_TASK REQUIREMENTS_
Once you reach the end of the data, transcribe all of it exactly.

--- SOURCE MATERIAL ---

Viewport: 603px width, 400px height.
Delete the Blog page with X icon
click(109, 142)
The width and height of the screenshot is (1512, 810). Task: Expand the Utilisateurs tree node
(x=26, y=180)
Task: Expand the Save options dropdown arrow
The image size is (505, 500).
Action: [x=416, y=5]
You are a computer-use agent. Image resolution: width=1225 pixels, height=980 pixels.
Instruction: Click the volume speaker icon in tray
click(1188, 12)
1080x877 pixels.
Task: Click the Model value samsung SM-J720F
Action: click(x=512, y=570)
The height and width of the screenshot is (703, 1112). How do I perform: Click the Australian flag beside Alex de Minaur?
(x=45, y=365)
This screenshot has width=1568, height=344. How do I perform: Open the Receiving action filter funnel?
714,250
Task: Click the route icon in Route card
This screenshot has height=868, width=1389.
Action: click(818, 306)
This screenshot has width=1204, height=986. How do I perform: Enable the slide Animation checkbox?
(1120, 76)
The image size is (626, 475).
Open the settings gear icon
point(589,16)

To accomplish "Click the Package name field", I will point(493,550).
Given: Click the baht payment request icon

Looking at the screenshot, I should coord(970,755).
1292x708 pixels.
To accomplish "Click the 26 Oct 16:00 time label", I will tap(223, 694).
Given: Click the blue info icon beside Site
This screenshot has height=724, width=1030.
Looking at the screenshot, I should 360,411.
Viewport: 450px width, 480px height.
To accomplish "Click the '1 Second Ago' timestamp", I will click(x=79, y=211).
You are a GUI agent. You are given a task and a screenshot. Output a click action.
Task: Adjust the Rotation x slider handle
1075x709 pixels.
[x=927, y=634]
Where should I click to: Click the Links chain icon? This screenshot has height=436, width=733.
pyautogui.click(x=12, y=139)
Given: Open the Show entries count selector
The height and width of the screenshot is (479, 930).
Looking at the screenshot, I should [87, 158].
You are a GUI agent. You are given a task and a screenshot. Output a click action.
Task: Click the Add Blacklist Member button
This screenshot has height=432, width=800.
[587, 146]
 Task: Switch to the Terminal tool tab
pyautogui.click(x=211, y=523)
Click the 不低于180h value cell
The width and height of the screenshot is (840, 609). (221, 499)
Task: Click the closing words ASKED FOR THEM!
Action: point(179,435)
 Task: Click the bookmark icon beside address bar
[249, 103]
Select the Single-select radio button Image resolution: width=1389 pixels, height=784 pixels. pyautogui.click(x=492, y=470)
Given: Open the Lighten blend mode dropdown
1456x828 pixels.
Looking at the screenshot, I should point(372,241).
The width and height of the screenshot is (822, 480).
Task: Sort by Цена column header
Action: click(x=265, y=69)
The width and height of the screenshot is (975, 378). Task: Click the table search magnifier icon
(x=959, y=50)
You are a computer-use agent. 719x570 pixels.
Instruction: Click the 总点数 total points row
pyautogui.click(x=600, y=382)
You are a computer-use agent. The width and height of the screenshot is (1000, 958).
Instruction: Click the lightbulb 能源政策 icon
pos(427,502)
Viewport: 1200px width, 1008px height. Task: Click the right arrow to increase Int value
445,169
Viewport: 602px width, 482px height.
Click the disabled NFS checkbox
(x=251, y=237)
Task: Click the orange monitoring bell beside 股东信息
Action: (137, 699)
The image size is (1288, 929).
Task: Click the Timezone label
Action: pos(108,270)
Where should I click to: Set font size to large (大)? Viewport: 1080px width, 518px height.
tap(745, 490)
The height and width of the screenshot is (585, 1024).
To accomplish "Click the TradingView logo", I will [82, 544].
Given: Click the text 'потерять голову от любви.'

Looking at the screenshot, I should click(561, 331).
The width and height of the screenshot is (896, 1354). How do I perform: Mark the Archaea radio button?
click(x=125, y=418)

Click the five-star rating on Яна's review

---

_ANSWER TO THE PROBLEM_
Viewport: 603px width, 400px height.
Delete the Blog page with X icon
click(109, 142)
The width and height of the screenshot is (1512, 810). Task: Expand the Utilisateurs tree node
(x=26, y=180)
Task: Expand the Save options dropdown arrow
The image size is (505, 500).
Action: [x=416, y=5]
You are a computer-use agent. Image resolution: width=1225 pixels, height=980 pixels.
Instruction: Click the volume speaker icon in tray
click(1188, 12)
1080x877 pixels.
Task: Click the Model value samsung SM-J720F
Action: click(x=512, y=570)
The height and width of the screenshot is (703, 1112). How do I perform: Click the Australian flag beside Alex de Minaur?
(x=45, y=365)
This screenshot has width=1568, height=344. How do I perform: Open the Receiving action filter funnel?
714,250
Task: Click the route icon in Route card
This screenshot has height=868, width=1389.
Action: click(818, 306)
This screenshot has width=1204, height=986. How do I perform: Enable the slide Animation checkbox?
(1120, 76)
The image size is (626, 475).
Open the settings gear icon
point(589,16)

To accomplish "Click the Package name field", I will point(493,550).
Given: Click the baht payment request icon

Looking at the screenshot, I should coord(970,755).
1292x708 pixels.
To accomplish "Click the 26 Oct 16:00 time label", I will tap(223, 694).
Given: Click the blue info icon beside Site
This screenshot has height=724, width=1030.
Looking at the screenshot, I should 360,411.
Viewport: 450px width, 480px height.
To accomplish "Click the '1 Second Ago' timestamp", I will click(x=79, y=211).
You are a GUI agent. You are given a task and a screenshot. Output a click action.
Task: Adjust the Rotation x slider handle
1075x709 pixels.
[x=927, y=634]
Where should I click to: Click the Links chain icon? This screenshot has height=436, width=733.
pyautogui.click(x=12, y=139)
Given: Open the Show entries count selector
The height and width of the screenshot is (479, 930).
Looking at the screenshot, I should [87, 158].
You are a GUI agent. You are given a task and a screenshot. Output a click action.
Task: Click the Add Blacklist Member button
This screenshot has height=432, width=800.
[587, 146]
 Task: Switch to the Terminal tool tab
pyautogui.click(x=211, y=523)
Click the 不低于180h value cell
The width and height of the screenshot is (840, 609). (221, 499)
Task: Click the closing words ASKED FOR THEM!
Action: point(179,435)
 Task: Click the bookmark icon beside address bar
[249, 103]
Select the Single-select radio button Image resolution: width=1389 pixels, height=784 pixels. pyautogui.click(x=492, y=470)
Given: Open the Lighten blend mode dropdown
1456x828 pixels.
Looking at the screenshot, I should point(372,241).
The width and height of the screenshot is (822, 480).
Task: Sort by Цена column header
Action: click(x=265, y=69)
The width and height of the screenshot is (975, 378). Task: Click the table search magnifier icon
(x=959, y=50)
You are a computer-use agent. 719x570 pixels.
Instruction: Click the 总点数 total points row
pyautogui.click(x=600, y=382)
You are a computer-use agent. The width and height of the screenshot is (1000, 958).
Instruction: Click the lightbulb 能源政策 icon
pos(427,502)
Viewport: 1200px width, 1008px height. Task: Click the right arrow to increase Int value
445,169
Viewport: 602px width, 482px height.
Click the disabled NFS checkbox
(x=251, y=237)
Task: Click the orange monitoring bell beside 股东信息
Action: (137, 699)
The image size is (1288, 929).
Task: Click the Timezone label
Action: pos(108,270)
Where should I click to: Set font size to large (大)? Viewport: 1080px width, 518px height.
tap(745, 490)
The height and width of the screenshot is (585, 1024).
To accomplish "Click the TradingView logo", I will [82, 544].
Given: Click the text 'потерять голову от любви.'

Looking at the screenshot, I should click(561, 331).
The width and height of the screenshot is (896, 1354). How do I perform: Mark the Archaea radio button?
click(x=125, y=418)

Click the five-star rating on Яна's review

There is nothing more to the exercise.